> _ARBEITSAUFTRÄGE_:
1. Fasse den Text über Rudolf Ditzen in zwei Sätzen zusammen.
2. Wer fördert laut dem Text über Rudolf Ditzen in der Anstalt seine Liebe zur Literatur?
3. Schreibe aus dem Text über Rudolf Ditzen die Stelle von „Diese tragische Episode“ bis einschließlich „Kindheit begleitet hatten.“ ab.

> _TEXTAUSZUG_:
------------------------------------------------------------------------

Diese tragische Episode markiert für Ditzen den Tiefpunkt einer traumatisch erlebten Kindheit. Die späteren Untersuchungen ergeben, dass das Pistolenduell fingiert war. Rudolf hatte sich mit seinem Freund zu einem gemeinschaftlichen Freitod entschlossen - motiviert durch Todessehnsüchte, die ihn durch seine gesamte Kindheit begleitet hatten.
Rudolf Ditzen wird für unzurechnungsfähig erklärt und in eine geschlossene Anstalt eingewiesen. Dort entdeckt er unter Förderung seiner Tante Adelaide seine Liebe zur Literatur. 1913 wird er als geheilt entlassen. Ohne Schulabschluss muss Ditzen sich eine Existenz aufbauen. Er startete eine Laufbahn in der Landwirtschaft. Eine Station führt ihn nach Berlin, wo er Kontakte zu Literaten und Künstlern knüpft. Er begegnet Hans Rowohlt, der im Begriff ist, einen Verlag aufzubauen. Eine weitere wichtige Bekanntschaft ist die mit Anne Marie Seyerlein. Seyerlein entdeckt sein schriftstellerisches Talent und ermuntert ihn, die Geschichte seiner Kindheit in einem Roman zu verarbeiten. Ditzen beginnt die Arbeit an dem Buch „Der junge Goedeschal“. Die Arbeiten geraten in eine Krise. Ditzen verfällt in schwere Depressionen und erscheint nicht mehr zur Arbeit. Anne Marie Seyerlein organisiert medizinische Hilfe. Der Arzt verschreibt Morphium. Damit gelingt es Ditzen zwar seine Lethargie zu überwinden, gleichzeitig stellt es aber den Keim für eine schwere Drogensucht dar, die sein gesamtes Leben prägen wird. Unter einem Pseudonym veröffentlicht Ditzen 1920 seinen ersten Roman bei Rowohlt, ohne dass dieser von der Öffentlichkeit wahrgenommen wird.

------------------------------------------------------------------------

> _AUFGELISTETE EINTRÄGE_:
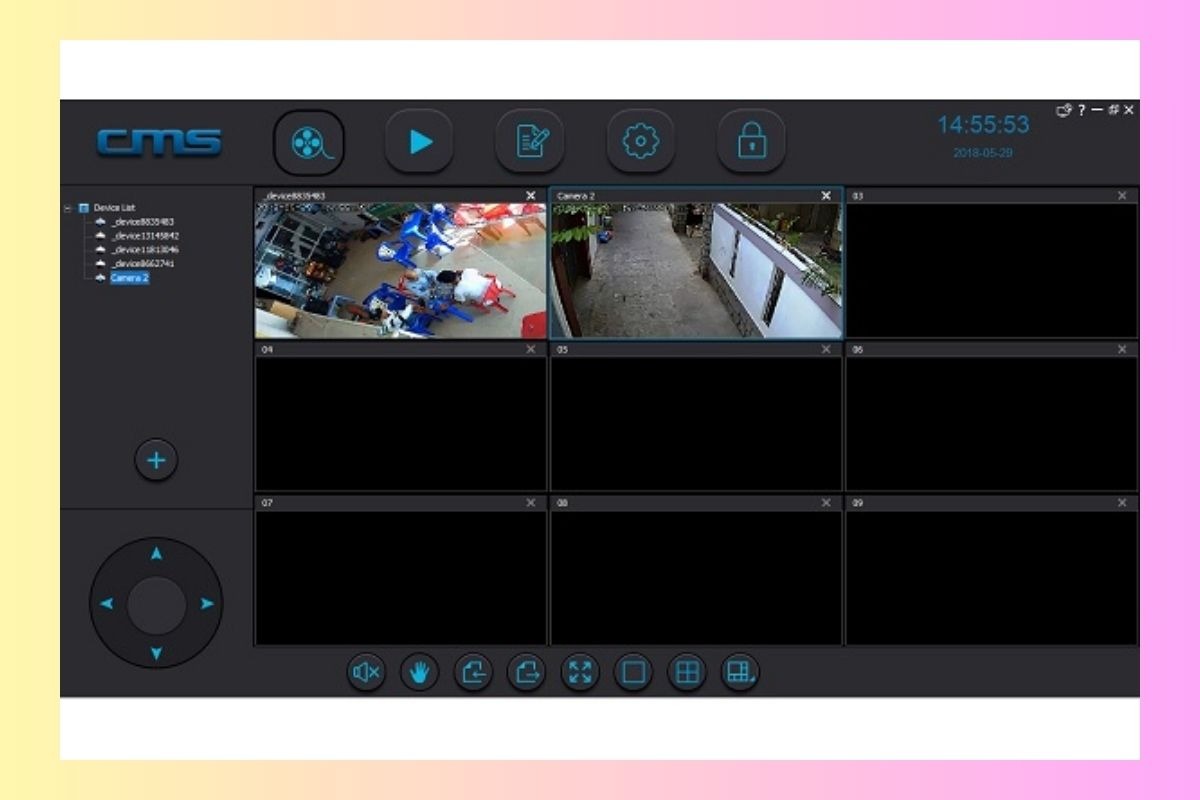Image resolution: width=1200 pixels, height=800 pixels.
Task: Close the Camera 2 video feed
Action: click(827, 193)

------------------------------------------------------------------------

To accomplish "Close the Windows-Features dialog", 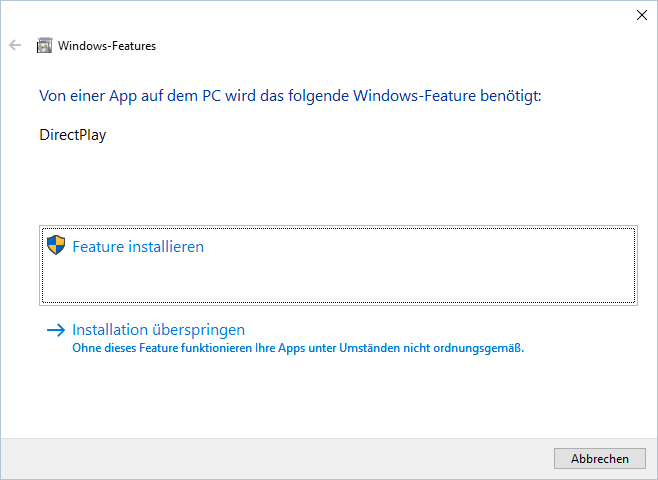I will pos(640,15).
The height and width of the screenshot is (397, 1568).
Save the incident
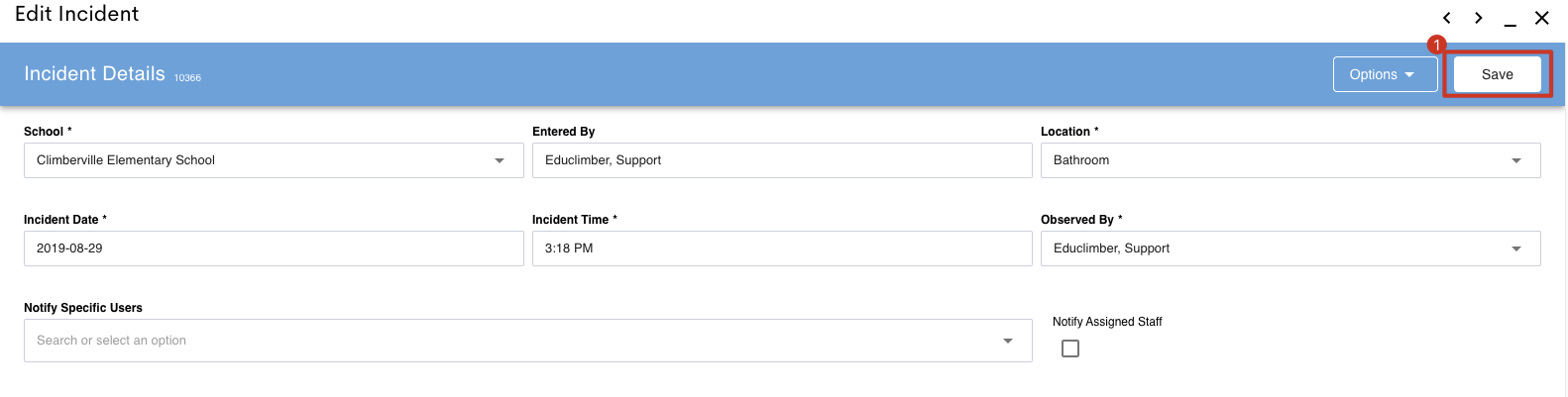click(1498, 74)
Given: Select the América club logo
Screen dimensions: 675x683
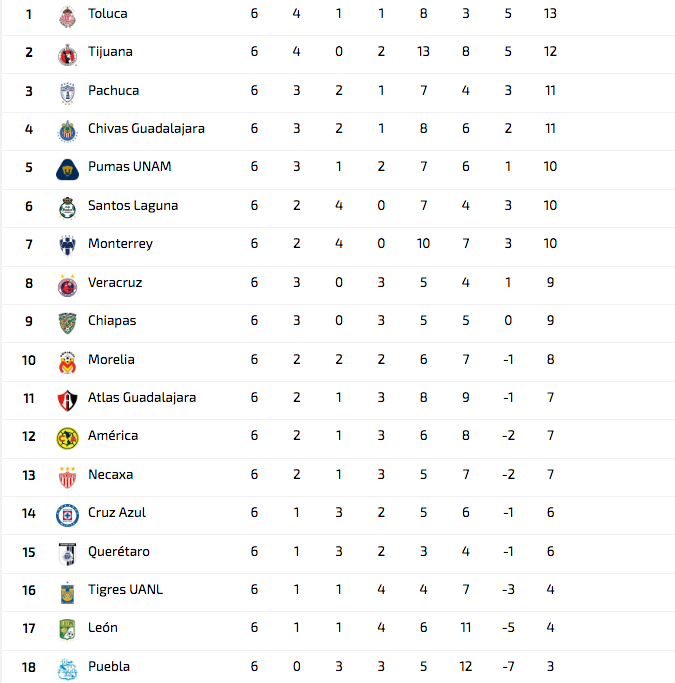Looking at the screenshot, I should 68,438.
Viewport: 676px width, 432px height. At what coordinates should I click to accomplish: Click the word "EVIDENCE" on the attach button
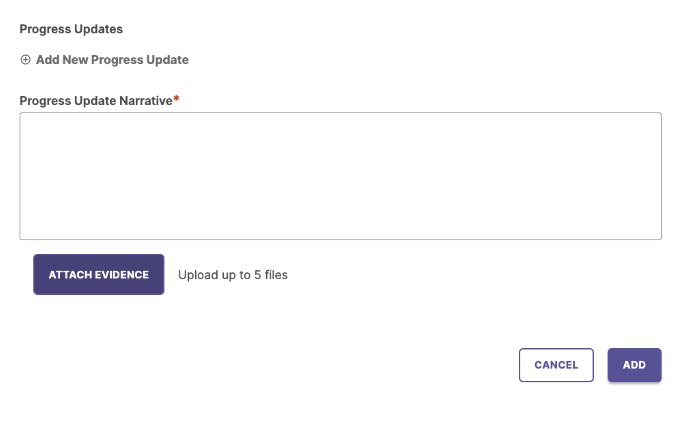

------------------------------------------------------------------------

> _DEINE ANTWORTEN_:
1. Nach einem fingierten Pistolenduell, mit dem er und sein Freund gemeinsam aus dem Leben scheiden wollten, wird Rudolf Ditzen für unzurechnungsfähig erklärt und in eine geschlossene Anstalt eingewiesen, wo er seine Liebe zur Literatur entdeckt. Nach seiner Entlassung 1913 baut er sich ohne Schulabschluss eine Existenz in der Landwirtschaft auf, knüpft in Berlin Kontakte zu Hans Rowohlt und Anne Marie Seyerlein, gerät bei der Arbeit an „Der junge Goedeschal“ in eine Krise, in der ihm verschriebenes Morphium den Keim einer schweren Drogensucht legt, und veröffentlicht 1920 unter einem Pseudonym seinen ersten Roman bei Rowohlt, der von der Öffentlichkeit nicht wahrgenommen wird.

2. Seine Tante Adelaide.

3.
Diese tragische Episode markiert für Ditzen den Tiefpunkt einer traumatisch erlebten Kindheit. Die späteren Untersuchungen ergeben, dass das Pistolenduell fingiert war. Rudolf hatte sich mit seinem Freund zu einem gemeinschaftlichen Freitod entschlossen - motiviert durch Todessehnsüchte, die ihn durch seine gesamte Kindheit begleitet hatten.